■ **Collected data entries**
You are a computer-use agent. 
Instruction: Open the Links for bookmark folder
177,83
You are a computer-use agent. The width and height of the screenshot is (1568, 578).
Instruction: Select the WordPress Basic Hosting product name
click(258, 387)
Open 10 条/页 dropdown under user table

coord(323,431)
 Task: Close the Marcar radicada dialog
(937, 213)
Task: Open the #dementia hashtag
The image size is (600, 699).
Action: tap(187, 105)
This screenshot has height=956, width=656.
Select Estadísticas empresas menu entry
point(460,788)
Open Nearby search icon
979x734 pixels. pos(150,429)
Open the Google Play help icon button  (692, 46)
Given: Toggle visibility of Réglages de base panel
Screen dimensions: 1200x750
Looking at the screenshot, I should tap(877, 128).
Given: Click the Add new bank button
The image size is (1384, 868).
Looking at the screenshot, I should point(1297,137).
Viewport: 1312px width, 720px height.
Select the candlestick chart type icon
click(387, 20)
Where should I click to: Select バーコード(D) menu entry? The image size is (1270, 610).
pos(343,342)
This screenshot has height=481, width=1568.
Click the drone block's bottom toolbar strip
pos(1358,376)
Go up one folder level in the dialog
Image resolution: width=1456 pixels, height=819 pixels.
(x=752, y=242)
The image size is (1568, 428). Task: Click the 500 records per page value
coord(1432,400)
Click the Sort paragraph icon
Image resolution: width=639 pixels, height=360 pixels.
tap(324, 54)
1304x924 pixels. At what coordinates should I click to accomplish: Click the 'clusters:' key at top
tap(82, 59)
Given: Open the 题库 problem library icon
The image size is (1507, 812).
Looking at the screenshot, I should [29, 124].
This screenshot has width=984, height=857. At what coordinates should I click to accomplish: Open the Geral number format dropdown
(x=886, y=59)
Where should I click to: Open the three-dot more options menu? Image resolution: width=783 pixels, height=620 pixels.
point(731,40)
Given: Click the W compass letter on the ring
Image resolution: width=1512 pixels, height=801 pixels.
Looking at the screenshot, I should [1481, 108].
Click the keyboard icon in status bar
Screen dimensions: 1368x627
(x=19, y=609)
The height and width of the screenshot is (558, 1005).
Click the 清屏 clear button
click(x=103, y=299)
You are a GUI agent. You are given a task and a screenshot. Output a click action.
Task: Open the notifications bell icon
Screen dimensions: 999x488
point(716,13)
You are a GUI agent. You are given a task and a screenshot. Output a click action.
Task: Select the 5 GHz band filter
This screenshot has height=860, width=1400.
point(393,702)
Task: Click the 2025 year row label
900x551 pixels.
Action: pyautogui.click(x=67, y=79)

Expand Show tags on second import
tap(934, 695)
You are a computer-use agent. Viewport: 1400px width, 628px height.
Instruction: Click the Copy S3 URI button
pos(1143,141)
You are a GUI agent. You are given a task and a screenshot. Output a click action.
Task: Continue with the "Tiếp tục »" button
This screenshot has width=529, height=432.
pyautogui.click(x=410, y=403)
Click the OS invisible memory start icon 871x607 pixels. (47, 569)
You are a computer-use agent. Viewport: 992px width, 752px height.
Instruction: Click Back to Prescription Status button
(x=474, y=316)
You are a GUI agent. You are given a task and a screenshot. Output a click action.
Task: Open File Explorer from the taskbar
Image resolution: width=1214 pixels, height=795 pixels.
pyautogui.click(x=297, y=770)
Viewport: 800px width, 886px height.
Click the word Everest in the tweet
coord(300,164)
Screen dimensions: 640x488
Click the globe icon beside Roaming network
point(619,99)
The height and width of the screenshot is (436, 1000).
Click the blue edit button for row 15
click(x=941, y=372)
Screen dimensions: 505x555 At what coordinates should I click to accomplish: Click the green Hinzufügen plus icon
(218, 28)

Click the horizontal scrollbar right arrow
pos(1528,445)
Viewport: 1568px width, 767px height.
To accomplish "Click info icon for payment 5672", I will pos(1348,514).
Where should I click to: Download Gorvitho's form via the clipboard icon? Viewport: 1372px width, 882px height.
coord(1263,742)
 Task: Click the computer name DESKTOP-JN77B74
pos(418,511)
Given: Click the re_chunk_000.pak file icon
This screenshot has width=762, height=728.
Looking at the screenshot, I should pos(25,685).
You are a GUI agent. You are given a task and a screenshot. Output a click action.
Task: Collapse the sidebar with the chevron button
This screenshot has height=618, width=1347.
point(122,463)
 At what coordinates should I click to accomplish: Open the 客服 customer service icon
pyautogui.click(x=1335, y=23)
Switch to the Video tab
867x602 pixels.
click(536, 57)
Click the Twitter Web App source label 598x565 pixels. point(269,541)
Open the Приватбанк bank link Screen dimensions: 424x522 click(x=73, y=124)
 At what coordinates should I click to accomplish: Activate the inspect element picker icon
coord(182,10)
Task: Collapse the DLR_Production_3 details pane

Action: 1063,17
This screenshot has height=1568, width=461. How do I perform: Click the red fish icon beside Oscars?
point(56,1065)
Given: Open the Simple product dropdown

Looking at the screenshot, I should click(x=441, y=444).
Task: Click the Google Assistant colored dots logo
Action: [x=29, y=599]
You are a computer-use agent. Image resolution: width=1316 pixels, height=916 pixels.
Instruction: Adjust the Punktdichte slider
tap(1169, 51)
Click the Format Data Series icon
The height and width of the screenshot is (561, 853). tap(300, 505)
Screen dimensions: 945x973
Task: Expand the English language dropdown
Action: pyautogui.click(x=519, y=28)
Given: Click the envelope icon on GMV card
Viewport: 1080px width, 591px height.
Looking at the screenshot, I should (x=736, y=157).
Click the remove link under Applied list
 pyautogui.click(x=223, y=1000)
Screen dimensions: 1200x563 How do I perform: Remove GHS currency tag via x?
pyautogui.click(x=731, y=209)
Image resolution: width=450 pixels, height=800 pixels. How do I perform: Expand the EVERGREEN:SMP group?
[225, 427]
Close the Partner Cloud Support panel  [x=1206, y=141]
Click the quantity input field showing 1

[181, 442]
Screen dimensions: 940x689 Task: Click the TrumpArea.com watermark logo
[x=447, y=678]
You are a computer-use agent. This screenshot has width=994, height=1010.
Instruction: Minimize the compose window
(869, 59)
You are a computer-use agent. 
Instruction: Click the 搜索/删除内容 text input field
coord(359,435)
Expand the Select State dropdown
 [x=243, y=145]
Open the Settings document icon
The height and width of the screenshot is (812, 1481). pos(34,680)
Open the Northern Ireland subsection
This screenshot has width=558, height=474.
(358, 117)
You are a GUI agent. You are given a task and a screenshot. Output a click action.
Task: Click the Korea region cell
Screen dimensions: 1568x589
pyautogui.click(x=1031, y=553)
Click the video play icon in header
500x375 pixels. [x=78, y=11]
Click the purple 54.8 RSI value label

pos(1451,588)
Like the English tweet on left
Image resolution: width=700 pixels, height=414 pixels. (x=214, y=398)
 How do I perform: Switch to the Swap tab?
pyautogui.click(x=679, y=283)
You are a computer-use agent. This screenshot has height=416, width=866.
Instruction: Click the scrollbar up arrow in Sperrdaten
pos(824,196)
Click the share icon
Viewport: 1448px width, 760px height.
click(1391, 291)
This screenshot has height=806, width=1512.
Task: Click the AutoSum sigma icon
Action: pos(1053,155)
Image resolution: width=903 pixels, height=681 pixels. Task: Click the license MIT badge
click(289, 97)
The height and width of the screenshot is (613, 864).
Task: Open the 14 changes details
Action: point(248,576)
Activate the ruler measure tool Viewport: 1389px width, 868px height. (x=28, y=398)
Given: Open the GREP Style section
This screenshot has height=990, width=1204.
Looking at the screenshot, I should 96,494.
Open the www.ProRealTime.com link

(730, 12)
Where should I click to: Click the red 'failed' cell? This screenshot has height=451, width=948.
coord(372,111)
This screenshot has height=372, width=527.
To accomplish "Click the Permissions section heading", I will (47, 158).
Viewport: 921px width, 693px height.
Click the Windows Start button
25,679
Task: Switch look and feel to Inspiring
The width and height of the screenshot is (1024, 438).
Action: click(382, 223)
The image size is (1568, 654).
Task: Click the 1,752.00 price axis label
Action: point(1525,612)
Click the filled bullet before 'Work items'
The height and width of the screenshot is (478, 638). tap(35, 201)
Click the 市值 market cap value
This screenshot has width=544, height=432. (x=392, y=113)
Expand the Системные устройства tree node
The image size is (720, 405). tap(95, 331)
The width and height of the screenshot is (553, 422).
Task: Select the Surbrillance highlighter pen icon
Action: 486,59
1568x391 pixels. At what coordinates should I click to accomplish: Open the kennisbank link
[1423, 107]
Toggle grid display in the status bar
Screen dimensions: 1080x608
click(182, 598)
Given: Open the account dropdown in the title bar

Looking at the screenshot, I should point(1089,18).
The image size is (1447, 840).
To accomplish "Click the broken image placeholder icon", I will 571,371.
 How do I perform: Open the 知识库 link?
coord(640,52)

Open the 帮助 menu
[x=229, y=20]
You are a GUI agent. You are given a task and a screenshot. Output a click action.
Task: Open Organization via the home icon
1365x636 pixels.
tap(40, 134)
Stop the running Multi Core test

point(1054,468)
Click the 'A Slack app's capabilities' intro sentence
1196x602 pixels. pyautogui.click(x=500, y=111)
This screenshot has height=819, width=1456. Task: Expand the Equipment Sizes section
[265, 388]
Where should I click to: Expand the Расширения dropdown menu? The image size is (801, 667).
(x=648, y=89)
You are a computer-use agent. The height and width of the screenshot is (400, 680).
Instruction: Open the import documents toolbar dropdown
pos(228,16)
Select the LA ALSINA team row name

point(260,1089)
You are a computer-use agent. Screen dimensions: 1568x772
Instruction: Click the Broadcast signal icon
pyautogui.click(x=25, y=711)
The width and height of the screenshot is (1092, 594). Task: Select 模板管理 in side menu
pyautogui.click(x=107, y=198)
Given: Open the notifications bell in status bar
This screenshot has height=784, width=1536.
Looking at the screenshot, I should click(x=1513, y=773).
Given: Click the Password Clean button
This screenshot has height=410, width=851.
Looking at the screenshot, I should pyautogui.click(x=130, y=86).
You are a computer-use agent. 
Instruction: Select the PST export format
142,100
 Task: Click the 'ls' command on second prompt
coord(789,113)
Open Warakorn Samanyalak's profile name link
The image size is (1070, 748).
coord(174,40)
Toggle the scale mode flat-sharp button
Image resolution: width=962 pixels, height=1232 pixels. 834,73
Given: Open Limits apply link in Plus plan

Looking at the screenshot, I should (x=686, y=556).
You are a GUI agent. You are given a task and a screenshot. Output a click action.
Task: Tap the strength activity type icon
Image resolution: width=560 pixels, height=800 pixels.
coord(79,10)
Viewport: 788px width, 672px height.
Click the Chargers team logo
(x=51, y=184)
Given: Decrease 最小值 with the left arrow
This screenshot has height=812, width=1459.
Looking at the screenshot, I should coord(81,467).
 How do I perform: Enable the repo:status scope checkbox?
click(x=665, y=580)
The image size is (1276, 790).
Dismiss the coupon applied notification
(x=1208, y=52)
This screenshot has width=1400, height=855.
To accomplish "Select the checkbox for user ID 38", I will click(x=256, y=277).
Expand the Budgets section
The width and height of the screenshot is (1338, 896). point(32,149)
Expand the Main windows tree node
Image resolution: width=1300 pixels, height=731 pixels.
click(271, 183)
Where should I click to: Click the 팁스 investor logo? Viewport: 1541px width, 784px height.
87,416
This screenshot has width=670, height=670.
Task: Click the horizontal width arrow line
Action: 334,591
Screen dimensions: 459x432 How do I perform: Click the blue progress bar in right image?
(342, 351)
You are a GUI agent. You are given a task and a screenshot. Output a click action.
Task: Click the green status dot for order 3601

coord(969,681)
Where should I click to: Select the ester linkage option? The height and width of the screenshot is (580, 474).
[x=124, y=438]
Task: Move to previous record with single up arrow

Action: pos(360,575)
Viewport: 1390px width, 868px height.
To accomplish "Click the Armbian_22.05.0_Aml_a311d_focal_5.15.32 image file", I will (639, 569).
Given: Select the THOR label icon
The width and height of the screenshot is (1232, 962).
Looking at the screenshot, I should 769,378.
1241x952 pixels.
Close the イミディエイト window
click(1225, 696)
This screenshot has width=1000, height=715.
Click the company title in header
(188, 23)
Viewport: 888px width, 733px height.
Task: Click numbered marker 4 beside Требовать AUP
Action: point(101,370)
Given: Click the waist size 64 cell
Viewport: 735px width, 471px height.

■ **What the task requires**
The required answer is the exact run of lines above starting at the line with "Screen dimensions: 1568x589" and ending at the line with "Given: Open the GREP Style section", with both ends present.

■ **Exercise output**
Screen dimensions: 1568x589
pyautogui.click(x=1031, y=553)
Click the video play icon in header
500x375 pixels. [x=78, y=11]
Click the purple 54.8 RSI value label

pos(1451,588)
Like the English tweet on left
Image resolution: width=700 pixels, height=414 pixels. (x=214, y=398)
 How do I perform: Switch to the Swap tab?
pyautogui.click(x=679, y=283)
You are a computer-use agent. This screenshot has height=416, width=866.
Instruction: Click the scrollbar up arrow in Sperrdaten
pos(824,196)
Click the share icon
Viewport: 1448px width, 760px height.
click(1391, 291)
This screenshot has height=806, width=1512.
Task: Click the AutoSum sigma icon
Action: pos(1053,155)
Image resolution: width=903 pixels, height=681 pixels. Task: Click the license MIT badge
click(289, 97)
The height and width of the screenshot is (613, 864).
Task: Open the 14 changes details
Action: point(248,576)
Activate the ruler measure tool Viewport: 1389px width, 868px height. (x=28, y=398)
Given: Open the GREP Style section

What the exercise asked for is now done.